_Selected text_.
======
Tuesday, August 31, 2010

Irving Wallace's The Celestial Bed



I picked up a copy of prolific author Irving Wallace's 1987 novel The Celestial Bed at a used bookstore for three dollars. It looked like it would be a mindless fun read, and for three bucks who can go wrong?

The Celestial Bed was great fun. Because this is one of the most pornographic books which I have read in a long time.

It's the story of Dr. Arnold Freeberg a sex therapist who seeks to cure his patients of their sexual disfunctions through the use of live sex surrogates. A sex surrogate is somebody who, under direction from the therapist, has sex with you and helps you to overcome whatever your problem is.



Irving Wallace (1916-1990)

First, Dr. Freeberg and his sex surrogate, Gayle, are run out of Arizona under the threat of prosecution for prostitution. Under assurance by his lawyer that therapy using surrogates is legal in California, Dr. Freeberg sets up shop in a suburb of Los Angeles. He gets a bunch more surrogates together including a male surrogate for the occasional female patient.

A sex crazed fundamentalist preacher gets his buddy, the politically ambitious District Attorney, to agree to arrest and prosecute Dr. Freeberg and Gayle. But first they send in Chet, a reporter suffering from pre-mature ejaculation, undercover to gather evidence. You get the idea, this a bad soap opera. It's so bad it's positively wonderful.

The Celestial Bed has just enough real information about the history and practice of sex therapy to make the reader feel like he has learned something and not feel guilty about all the titillating graphic sex. The characters are basically cartoonish caricatures. Like Tony, the owner of a chain of Italian restaurants, who launders money for the mob, and likes sex one way: fast, with none of that wimpy lovie dovie stuff. Tony's girlfriend, Nan, is frigid and seeks help from Dr. Freeberg. When Tony finds out that some other guy is banging his girl, somebody's got to die.
======
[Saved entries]

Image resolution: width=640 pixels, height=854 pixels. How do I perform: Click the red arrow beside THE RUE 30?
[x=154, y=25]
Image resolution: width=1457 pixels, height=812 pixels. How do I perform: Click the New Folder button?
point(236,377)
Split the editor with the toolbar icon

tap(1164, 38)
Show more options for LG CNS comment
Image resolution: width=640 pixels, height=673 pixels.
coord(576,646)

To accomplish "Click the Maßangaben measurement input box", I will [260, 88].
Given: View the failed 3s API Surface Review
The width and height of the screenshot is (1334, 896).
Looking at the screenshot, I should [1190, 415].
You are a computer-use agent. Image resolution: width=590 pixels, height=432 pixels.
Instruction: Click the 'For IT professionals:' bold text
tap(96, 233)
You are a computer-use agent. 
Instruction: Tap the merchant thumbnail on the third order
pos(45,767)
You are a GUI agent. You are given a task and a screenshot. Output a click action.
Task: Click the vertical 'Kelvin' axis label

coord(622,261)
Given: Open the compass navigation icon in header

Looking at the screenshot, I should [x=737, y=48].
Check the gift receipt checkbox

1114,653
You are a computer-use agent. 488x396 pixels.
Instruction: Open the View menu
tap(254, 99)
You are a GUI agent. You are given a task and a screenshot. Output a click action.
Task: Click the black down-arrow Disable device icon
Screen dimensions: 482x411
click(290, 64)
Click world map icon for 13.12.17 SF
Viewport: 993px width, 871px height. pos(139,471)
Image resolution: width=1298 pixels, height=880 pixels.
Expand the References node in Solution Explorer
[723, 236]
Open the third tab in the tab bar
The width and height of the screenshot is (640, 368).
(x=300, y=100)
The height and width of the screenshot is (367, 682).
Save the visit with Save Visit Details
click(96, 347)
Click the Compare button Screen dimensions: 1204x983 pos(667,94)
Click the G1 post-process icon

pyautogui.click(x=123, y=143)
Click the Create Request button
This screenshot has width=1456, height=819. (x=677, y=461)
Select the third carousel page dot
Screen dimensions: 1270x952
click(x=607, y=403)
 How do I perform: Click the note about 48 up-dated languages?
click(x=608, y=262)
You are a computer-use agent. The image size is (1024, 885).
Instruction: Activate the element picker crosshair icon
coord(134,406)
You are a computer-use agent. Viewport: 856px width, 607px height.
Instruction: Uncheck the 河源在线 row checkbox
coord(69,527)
======
_Task objective_. Give the stretch of the review of The Celestial Bed from "Irving Wallace's The" through "can go wrong?" again, changing "used bookstore" to "secondhand shop".

_Solved exercise_.
Irving Wallace's The Celestial Bed



I picked up a copy of prolific author Irving Wallace's 1987 novel The Celestial Bed at a secondhand shop for three dollars. It looked like it would be a mindless fun read, and for three bucks who can go wrong?